In [1]:
from pylab import *
from scipy import linalg
from plotly.offline import download_plotlyjs, init_notebook_mode, plot, iplot
import plotly.graph_objs as go

init_notebook_mode(connected=True)

Below is a simple way to generate data isotropically from K subspaces. We'll look at both normalized and unnormalized data. You should generate your data like this :)

In [2]:
D = 100
d = 10
K = 2
Nk = 200

In [3]:
Ufull = empty((K,D,d))
X = empty((D,0))
for kk in range(K):
    Ufull[kk,:,:] = linalg.orth(randn(D,d))
    Xk = Ufull[kk,:,:] @ randn(d,Nk)
    X = np.append(X, Xk, axis=1)

-- SHORT TASK 1 --
In the notebook on subspace data, what value is assigned to Nk?
-- SHORT TASK 2 --
Extend the notebook on subspace data from its last line.
The material that follows comes from a different source than the notebook on subspace data.

-- ENTRIES SUPPLIED --
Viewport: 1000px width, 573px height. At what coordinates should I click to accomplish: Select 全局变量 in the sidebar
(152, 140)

...

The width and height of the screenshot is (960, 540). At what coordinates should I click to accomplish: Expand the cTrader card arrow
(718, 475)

...

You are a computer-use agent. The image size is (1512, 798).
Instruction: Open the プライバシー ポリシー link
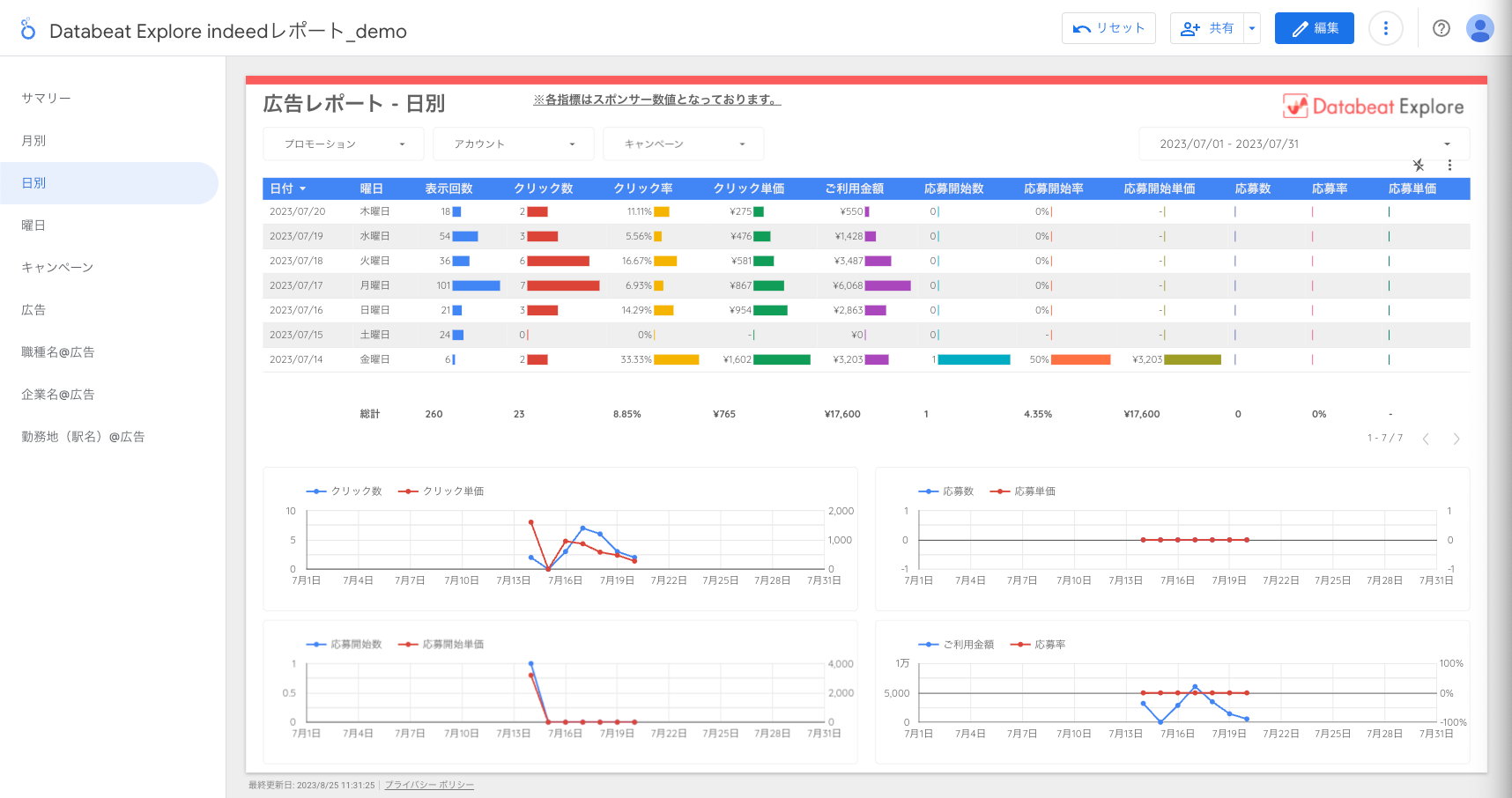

-- EXPECTED OUTPUT 1 --
Nk is set to 200.

-- EXPECTED OUTPUT 2 --
The data above is isotropic, since it's drawn from a $\mathcal{N}(0,1)$ distribution in each subspace. However, it does not have unit norm. For example:

In [4]:
norm(X, axis=0)[0:4]

array([ 4.76825367,  1.67160182,  3.37449801,  1.84221364])

So let's normalize the data and check our result.

In [5]:
Xn = X / norm(X, axis=0)
norm(Xn, axis=0)[0:10]

array([ 1.,  1.,  1.,  1.,  1.,  1.,  1.,  1.,  1.,  1.])

Now that the columns are normalized, we can add some noise with variance $\sigma^{2}$ to them and the signal-to-noise ratio will be
\begin{equation}
    \text{SNR} = \frac{1}{\sigma^{2}}
\end{equation}

In [22]:
varn = 0.01
noise = sqrt(varn)*randn(X.shape[0],X.shape[1])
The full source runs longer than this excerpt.